### [Excerpt provided]
'''

Adobe just got hit with a lawsuit that could reshape how tech companies source AI training data. An Oregon author claims the software giant used pirated versions of her books to train its AI models without permission or payment.
The timing couldn’t be worse for Adobe. After years of pushing aggressive AI expansion, the company now faces accusations that mirror problems plaguing the entire tech industry. And this case involves datasets that have already triggered multiple lawsuits against other major players.
The Books3 Problem Strikes Again
Elizabeth Lyon, who writes guidebooks for non-fiction authors, filed the proposed class-action in December 2025. Her claim centers on SlimLM, Adobe’s small language model designed for document tasks on mobile devices.
Here’s where it gets messy. Adobe says SlimLM was trained on SlimPajama-627B, an open-source dataset released by Cerebras in June 2023. But Lyon’s lawsuit argues that SlimPajama contains a processed version of Books3, a notorious collection of 191,000 pirated books.

'''

### [Data extract]
'''

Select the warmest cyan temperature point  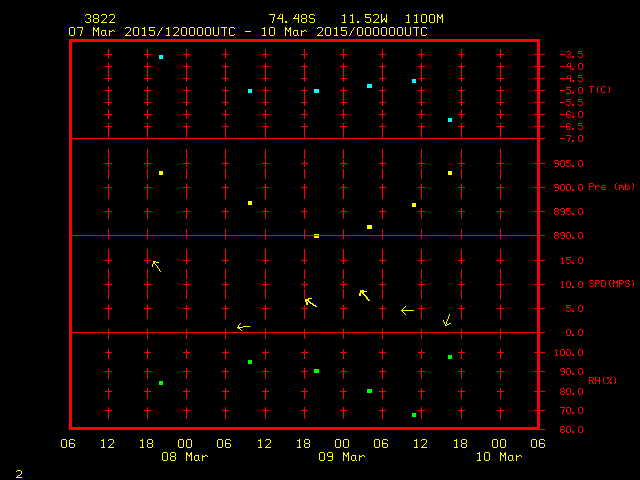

'''

### [What you will do]
In the article on the Adobe lawsuit, change "messy" to "complicated" within the passage that opens with "Here’s where it" and closes with "191,000 pirated books.", then write out that passage in full. The material has no connection to the article on the Adobe lawsuit.

### [Reply to the exercise]
Here’s where it gets complicated. Adobe says SlimLM was trained on SlimPajama-627B, an open-source dataset released by Cerebras in June 2023. But Lyon’s lawsuit argues that SlimPajama contains a processed version of Books3, a notorious collection of 191,000 pirated books.